■ **TASK INSTRUCTIONS**:
Some lines in the entries contain the word "will". Copy all of them.

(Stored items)
○ ○ ○ ○ ○
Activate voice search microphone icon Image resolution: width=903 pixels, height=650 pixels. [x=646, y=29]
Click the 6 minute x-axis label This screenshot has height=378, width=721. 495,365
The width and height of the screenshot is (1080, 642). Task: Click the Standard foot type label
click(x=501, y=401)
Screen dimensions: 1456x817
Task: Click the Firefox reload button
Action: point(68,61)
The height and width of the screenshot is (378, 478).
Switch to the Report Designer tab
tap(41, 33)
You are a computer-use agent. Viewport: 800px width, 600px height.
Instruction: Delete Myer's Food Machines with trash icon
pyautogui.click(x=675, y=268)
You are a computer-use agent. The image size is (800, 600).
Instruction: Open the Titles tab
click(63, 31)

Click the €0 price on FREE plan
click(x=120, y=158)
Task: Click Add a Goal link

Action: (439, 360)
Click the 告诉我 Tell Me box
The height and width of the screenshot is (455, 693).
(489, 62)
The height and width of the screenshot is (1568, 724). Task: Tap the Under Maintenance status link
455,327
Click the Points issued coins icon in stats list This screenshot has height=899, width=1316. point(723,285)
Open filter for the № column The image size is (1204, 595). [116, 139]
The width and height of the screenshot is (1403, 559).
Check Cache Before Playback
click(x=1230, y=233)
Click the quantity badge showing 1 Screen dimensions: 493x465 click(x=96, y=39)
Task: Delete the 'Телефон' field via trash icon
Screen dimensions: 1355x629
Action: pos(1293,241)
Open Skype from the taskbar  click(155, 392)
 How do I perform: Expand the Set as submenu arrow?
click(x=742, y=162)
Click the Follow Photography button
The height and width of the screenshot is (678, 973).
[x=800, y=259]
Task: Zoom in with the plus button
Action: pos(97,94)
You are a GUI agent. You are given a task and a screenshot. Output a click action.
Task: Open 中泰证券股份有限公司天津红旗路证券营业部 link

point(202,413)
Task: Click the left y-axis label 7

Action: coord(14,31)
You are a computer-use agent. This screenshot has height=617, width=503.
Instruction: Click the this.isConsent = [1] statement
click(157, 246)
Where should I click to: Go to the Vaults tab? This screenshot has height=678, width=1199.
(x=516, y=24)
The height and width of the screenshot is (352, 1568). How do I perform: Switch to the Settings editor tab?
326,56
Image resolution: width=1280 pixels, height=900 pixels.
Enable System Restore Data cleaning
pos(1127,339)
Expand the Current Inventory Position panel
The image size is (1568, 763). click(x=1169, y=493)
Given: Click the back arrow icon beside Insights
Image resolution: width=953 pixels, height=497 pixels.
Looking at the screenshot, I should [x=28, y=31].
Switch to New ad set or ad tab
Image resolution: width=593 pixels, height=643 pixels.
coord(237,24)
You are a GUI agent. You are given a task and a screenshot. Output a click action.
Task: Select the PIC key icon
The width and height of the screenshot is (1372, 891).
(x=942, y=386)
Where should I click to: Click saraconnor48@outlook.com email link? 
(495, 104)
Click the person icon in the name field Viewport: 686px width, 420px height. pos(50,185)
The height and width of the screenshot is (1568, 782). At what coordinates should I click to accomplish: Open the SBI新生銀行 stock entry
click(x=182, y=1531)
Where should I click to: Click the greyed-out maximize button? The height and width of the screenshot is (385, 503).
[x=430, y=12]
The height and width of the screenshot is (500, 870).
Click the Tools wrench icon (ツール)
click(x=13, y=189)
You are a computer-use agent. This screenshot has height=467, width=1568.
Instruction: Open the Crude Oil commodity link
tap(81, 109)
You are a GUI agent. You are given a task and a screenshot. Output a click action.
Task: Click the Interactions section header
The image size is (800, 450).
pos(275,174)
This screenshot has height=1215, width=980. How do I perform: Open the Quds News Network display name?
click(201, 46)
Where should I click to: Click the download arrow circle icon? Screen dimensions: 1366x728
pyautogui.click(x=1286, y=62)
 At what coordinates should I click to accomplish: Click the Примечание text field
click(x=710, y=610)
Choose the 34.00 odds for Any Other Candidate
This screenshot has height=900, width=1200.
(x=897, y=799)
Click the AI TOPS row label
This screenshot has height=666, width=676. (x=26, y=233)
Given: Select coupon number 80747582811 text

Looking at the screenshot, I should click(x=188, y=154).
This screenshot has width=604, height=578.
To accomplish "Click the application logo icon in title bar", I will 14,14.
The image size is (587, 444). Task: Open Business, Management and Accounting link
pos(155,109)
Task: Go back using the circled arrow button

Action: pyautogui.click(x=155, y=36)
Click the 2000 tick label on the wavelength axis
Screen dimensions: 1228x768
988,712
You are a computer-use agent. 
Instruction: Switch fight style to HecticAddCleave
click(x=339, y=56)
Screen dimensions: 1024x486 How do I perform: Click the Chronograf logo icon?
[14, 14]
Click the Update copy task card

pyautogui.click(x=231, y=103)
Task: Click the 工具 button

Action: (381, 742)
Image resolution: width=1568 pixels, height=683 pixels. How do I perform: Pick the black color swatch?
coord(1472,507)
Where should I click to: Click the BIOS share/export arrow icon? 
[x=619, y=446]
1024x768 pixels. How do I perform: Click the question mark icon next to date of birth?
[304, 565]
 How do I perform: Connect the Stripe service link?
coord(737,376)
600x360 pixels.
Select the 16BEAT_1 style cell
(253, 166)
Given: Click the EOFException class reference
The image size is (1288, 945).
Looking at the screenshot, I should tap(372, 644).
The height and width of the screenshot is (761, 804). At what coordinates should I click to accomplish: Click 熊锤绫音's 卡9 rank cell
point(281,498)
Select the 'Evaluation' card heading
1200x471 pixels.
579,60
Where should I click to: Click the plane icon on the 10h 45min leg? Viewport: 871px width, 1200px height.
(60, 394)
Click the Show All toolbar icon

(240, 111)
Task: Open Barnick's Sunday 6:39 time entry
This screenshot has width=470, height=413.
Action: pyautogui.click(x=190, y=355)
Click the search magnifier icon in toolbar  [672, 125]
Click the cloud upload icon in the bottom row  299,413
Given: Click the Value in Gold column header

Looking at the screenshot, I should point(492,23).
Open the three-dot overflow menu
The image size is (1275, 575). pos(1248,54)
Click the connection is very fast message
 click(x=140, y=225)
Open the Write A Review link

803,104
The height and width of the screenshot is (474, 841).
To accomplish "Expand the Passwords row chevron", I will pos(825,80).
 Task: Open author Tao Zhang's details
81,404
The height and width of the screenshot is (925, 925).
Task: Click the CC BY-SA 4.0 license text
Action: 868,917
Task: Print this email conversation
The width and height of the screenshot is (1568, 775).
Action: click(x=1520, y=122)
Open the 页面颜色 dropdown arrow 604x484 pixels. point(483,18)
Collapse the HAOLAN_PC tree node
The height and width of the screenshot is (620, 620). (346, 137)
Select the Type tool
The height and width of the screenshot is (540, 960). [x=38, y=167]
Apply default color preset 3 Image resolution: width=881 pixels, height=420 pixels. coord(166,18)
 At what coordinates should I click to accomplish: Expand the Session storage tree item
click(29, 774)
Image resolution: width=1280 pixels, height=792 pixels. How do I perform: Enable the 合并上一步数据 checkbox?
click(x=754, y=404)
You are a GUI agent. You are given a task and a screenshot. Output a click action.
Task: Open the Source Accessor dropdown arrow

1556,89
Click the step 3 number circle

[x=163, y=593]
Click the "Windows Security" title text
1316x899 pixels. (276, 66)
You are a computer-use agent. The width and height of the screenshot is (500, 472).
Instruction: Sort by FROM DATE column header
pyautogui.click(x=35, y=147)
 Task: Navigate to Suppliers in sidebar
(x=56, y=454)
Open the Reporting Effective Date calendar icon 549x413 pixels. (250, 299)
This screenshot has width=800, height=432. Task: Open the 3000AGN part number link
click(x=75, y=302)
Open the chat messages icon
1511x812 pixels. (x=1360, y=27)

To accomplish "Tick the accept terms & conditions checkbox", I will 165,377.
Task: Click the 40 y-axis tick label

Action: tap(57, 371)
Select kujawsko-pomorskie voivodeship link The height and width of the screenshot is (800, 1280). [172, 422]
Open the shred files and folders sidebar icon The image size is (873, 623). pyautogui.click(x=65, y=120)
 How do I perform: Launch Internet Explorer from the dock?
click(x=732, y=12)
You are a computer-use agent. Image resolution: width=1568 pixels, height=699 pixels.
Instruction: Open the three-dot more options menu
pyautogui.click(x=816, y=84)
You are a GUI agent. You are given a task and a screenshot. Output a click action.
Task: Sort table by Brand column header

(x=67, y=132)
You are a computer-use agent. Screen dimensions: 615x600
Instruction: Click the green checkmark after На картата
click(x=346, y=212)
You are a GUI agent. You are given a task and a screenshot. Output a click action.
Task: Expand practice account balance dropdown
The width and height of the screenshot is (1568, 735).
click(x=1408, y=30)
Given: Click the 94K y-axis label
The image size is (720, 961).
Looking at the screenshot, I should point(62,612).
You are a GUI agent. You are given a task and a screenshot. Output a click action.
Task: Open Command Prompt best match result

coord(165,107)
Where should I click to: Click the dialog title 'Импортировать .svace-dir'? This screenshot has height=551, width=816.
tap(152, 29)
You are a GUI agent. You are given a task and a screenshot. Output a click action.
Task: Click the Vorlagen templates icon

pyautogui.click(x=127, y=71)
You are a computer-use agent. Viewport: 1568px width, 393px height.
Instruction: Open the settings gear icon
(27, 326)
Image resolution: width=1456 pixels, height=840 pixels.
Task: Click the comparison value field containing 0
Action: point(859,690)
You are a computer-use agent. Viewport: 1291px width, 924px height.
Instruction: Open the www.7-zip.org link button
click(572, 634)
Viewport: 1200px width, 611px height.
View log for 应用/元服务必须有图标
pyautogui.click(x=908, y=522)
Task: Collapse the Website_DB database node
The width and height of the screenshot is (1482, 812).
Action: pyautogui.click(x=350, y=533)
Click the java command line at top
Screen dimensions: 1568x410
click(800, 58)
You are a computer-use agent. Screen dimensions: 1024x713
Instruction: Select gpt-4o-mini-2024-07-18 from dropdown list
○ ○ ○ ○ ○
■ **SOLUTION FOR THIS EXERCISE**:
To accomplish "Click the application logo icon in title bar", I will 14,14.
To accomplish "Expand the Passwords row chevron", I will pos(825,80).
To accomplish "Tick the accept terms & conditions checkbox", I will 165,377.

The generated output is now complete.